South African health authorities on Thursday announced the country’s first cholera death in more than a decade.
Cholera is not endemic in South Africa, which has since early February recorded five cases.
The first two of those were imported from Malawi which is buckling under its deadliest cholera outbreak in decades.
The victim in South Africa is a 24 year-old man from Benoni, a district east of Johannesburg.
He had no history of travel outside the country and died in hospital on Sunday, according to a statement from Health Minister Joe Phaahla’s office.
Laboratory results later confirmed he had cholera.
South Africa last suffered an outbreak of the waterborne disease between 2008 and 2009, when around 12,000 cases were recorded after a huge outbreak in neighboring Zimbabwe.
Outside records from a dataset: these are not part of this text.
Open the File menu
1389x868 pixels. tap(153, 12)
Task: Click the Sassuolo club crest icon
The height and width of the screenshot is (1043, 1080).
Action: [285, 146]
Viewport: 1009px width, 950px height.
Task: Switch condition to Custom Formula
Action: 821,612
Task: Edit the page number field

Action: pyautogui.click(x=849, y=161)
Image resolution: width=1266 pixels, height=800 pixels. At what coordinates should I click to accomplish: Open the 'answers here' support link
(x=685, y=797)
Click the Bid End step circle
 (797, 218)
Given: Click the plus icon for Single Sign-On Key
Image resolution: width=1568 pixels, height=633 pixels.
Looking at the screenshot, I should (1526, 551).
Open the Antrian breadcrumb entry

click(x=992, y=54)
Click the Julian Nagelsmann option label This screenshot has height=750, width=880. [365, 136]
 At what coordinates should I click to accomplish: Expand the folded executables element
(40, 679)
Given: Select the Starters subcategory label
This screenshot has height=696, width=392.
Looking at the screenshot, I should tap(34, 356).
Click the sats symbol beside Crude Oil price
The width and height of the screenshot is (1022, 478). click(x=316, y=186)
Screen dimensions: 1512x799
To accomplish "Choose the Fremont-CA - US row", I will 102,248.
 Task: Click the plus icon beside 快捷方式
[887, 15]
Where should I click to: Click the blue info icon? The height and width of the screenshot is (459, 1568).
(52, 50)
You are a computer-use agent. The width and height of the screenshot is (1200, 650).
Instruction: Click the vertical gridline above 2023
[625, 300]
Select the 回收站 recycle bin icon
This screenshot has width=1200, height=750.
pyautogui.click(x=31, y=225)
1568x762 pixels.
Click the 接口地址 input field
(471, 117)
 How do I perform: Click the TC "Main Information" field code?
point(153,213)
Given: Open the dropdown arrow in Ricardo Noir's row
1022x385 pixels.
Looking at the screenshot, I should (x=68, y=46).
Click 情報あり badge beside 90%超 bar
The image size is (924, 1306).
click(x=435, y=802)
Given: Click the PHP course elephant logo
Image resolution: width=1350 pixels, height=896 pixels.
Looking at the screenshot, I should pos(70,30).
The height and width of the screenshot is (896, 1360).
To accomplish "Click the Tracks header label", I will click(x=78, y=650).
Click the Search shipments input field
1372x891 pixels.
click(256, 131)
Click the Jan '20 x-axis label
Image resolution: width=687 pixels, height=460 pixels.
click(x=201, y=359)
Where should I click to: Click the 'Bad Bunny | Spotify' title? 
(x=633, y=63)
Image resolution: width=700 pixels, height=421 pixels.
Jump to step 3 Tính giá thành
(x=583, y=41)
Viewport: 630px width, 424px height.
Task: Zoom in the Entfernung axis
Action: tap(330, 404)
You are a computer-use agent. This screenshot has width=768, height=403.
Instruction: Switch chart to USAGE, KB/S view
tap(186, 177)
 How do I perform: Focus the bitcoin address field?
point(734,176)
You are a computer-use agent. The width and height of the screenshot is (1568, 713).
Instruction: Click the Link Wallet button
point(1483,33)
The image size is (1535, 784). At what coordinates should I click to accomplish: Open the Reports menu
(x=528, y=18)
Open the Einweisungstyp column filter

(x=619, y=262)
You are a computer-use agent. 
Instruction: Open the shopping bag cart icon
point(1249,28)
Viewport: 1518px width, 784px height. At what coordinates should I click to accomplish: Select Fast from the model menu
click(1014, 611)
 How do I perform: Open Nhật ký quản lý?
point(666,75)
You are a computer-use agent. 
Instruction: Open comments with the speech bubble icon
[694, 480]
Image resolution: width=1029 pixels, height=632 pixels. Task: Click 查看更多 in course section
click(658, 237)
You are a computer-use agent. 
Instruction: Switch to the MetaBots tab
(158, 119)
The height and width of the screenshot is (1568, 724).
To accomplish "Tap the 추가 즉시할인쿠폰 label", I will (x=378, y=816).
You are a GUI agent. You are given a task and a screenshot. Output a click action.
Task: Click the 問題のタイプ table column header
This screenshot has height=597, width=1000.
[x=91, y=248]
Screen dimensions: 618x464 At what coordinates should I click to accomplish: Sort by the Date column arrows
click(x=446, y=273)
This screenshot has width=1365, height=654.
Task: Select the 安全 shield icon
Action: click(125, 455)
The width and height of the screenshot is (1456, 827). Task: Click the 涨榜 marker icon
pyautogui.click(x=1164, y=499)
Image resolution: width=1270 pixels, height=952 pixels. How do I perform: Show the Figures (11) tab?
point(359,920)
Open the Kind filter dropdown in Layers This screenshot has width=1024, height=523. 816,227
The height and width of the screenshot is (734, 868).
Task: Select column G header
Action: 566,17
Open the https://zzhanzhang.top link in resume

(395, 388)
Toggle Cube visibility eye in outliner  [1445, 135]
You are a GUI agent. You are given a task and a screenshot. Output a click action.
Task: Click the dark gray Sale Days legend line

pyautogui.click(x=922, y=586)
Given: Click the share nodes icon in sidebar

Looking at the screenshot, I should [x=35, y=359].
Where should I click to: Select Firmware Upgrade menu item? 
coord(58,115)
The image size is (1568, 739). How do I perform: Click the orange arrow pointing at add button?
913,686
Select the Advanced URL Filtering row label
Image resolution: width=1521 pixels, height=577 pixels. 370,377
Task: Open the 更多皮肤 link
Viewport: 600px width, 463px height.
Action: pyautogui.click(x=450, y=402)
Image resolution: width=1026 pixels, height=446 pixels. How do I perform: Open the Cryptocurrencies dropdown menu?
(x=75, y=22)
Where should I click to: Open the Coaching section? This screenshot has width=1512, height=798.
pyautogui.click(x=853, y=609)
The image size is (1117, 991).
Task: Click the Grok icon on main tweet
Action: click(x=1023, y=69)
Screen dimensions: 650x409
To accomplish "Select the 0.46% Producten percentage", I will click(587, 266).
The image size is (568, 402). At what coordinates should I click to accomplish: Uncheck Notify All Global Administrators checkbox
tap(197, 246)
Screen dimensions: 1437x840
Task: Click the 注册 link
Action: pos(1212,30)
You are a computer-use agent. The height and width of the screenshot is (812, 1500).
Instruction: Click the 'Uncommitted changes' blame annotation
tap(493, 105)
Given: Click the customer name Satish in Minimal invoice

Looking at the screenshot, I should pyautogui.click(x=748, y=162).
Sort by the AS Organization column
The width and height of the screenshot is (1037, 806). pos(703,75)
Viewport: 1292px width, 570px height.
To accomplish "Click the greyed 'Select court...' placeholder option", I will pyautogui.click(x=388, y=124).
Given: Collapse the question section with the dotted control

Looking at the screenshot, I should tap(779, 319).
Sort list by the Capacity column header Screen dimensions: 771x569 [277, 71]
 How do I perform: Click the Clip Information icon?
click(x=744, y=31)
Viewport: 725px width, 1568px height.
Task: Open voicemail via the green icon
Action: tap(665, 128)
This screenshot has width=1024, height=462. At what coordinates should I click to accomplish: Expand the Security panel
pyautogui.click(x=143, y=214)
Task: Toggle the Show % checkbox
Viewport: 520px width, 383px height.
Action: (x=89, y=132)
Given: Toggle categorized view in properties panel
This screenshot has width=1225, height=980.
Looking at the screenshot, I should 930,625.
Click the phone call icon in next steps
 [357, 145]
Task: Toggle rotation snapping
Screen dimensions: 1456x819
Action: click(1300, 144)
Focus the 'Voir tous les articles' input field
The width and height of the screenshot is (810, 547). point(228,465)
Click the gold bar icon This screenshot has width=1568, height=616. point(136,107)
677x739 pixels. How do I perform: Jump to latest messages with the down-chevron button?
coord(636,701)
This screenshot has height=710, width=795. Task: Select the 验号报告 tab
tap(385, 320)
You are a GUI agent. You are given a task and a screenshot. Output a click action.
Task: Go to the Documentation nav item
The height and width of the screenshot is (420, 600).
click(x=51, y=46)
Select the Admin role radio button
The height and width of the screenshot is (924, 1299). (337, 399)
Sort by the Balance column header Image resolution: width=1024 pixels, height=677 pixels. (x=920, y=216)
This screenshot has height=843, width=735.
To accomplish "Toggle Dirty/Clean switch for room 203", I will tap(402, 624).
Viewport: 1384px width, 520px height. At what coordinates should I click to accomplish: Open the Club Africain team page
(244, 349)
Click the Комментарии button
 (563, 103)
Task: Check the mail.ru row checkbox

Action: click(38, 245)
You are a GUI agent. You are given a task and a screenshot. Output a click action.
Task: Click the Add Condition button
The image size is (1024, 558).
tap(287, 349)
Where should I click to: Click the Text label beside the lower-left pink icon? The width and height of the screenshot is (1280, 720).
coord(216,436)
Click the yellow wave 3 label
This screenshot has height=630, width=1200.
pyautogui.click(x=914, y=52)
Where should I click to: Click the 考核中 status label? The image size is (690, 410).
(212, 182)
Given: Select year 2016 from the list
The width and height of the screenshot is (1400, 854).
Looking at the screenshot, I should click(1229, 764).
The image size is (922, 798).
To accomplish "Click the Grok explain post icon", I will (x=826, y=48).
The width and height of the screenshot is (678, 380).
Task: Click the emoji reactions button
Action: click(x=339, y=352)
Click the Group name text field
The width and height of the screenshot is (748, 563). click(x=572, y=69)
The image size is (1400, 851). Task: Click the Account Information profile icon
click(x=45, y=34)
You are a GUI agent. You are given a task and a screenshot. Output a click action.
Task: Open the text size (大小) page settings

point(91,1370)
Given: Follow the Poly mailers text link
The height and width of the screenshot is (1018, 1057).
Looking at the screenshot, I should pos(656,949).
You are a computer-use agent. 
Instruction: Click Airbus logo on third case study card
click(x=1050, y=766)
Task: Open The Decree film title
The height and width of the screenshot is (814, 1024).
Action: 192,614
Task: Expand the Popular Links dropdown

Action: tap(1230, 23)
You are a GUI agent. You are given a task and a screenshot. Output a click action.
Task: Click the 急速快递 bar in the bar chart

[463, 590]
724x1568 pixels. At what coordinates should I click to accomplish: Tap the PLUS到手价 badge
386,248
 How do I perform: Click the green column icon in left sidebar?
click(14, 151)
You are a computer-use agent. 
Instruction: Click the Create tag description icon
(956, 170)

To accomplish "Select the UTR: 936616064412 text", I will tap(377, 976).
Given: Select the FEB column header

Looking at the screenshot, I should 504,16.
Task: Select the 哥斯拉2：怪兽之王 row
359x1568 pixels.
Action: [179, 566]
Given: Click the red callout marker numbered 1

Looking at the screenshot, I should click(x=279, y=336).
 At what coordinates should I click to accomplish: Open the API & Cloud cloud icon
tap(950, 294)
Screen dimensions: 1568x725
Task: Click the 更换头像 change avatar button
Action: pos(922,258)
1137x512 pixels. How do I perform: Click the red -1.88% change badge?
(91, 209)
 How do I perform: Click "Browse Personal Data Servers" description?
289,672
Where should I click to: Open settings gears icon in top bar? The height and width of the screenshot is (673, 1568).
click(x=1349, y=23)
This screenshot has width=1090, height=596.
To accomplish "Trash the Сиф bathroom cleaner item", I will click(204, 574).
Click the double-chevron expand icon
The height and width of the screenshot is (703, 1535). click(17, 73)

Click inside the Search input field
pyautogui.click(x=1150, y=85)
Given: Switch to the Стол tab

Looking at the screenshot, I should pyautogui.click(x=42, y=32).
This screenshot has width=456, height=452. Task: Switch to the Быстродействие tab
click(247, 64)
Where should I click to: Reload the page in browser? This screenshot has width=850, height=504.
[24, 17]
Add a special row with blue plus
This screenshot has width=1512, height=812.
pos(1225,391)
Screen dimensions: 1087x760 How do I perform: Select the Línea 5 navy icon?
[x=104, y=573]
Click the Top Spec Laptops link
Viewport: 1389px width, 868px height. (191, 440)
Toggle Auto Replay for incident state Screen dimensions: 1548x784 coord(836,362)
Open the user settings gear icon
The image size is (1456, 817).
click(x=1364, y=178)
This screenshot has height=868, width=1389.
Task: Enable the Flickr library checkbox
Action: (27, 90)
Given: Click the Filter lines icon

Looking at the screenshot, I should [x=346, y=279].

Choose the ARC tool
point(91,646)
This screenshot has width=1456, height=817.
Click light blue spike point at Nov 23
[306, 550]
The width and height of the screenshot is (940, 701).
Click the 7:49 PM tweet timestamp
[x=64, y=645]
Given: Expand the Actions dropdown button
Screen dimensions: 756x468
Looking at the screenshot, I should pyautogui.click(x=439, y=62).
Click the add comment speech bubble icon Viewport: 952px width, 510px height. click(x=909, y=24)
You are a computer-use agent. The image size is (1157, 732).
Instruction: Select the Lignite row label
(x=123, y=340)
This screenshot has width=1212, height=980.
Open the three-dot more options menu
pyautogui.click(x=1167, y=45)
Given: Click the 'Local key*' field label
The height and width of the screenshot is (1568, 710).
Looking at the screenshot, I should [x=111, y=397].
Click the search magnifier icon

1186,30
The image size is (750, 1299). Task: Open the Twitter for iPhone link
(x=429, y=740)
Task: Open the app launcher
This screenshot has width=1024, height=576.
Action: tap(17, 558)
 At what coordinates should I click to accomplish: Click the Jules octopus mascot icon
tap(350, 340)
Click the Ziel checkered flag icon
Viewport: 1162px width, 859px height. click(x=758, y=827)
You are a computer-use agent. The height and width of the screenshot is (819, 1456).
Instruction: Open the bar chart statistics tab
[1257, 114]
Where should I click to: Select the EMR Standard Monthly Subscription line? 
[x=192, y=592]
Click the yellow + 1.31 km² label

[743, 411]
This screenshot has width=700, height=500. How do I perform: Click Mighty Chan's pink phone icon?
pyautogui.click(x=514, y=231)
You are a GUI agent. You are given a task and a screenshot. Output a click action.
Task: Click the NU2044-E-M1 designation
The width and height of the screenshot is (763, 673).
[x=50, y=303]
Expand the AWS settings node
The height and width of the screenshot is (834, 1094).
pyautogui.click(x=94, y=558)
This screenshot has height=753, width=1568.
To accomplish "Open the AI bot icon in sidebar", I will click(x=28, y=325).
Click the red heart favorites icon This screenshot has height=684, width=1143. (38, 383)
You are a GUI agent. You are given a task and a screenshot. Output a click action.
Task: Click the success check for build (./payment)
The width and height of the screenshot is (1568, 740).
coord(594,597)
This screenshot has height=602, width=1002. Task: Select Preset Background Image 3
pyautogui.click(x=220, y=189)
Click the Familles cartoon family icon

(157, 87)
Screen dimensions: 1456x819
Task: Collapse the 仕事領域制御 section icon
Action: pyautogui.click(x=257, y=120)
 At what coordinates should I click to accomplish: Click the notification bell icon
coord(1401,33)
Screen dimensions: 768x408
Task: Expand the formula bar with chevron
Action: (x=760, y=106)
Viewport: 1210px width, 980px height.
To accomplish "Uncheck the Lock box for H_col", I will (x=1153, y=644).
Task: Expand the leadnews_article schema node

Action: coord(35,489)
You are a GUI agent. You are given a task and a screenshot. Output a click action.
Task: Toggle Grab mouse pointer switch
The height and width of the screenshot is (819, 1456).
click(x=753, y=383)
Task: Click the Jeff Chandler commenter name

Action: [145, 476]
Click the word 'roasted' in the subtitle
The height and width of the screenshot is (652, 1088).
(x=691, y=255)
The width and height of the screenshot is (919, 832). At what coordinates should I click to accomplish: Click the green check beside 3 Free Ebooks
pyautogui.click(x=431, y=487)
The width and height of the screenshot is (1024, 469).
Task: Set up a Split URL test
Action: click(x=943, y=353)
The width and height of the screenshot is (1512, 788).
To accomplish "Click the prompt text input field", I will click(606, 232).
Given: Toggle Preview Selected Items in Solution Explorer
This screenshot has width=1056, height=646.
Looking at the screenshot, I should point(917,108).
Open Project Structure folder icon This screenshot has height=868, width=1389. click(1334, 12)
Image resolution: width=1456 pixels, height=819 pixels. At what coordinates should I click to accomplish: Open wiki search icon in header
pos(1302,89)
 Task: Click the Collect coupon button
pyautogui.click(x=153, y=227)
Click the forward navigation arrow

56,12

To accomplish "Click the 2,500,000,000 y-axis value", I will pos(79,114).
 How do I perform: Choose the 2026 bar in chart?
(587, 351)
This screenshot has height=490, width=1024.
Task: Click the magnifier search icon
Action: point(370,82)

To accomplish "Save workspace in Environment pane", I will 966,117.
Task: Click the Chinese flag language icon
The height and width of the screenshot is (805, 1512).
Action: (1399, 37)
This time the disease spread from Malawi where at least 1,400 people have died out of nearly 45,000 cases reported since March 2022, according to the United Nations.
Other southern African countries including Mozambique, Zambia and Zimbabwe recently recorded cases.
World Health Organization chief Tedros Adhanom Ghebreyesus told reporters two weeks ago that there were 23 countries experiencing cholera outbreaks, with a further 20 nations that share land borders with them at risk.
Cholera, which causes diarrhoea and vomiting, is contracted from a bacterium that is generally transmitted through contaminated food or water.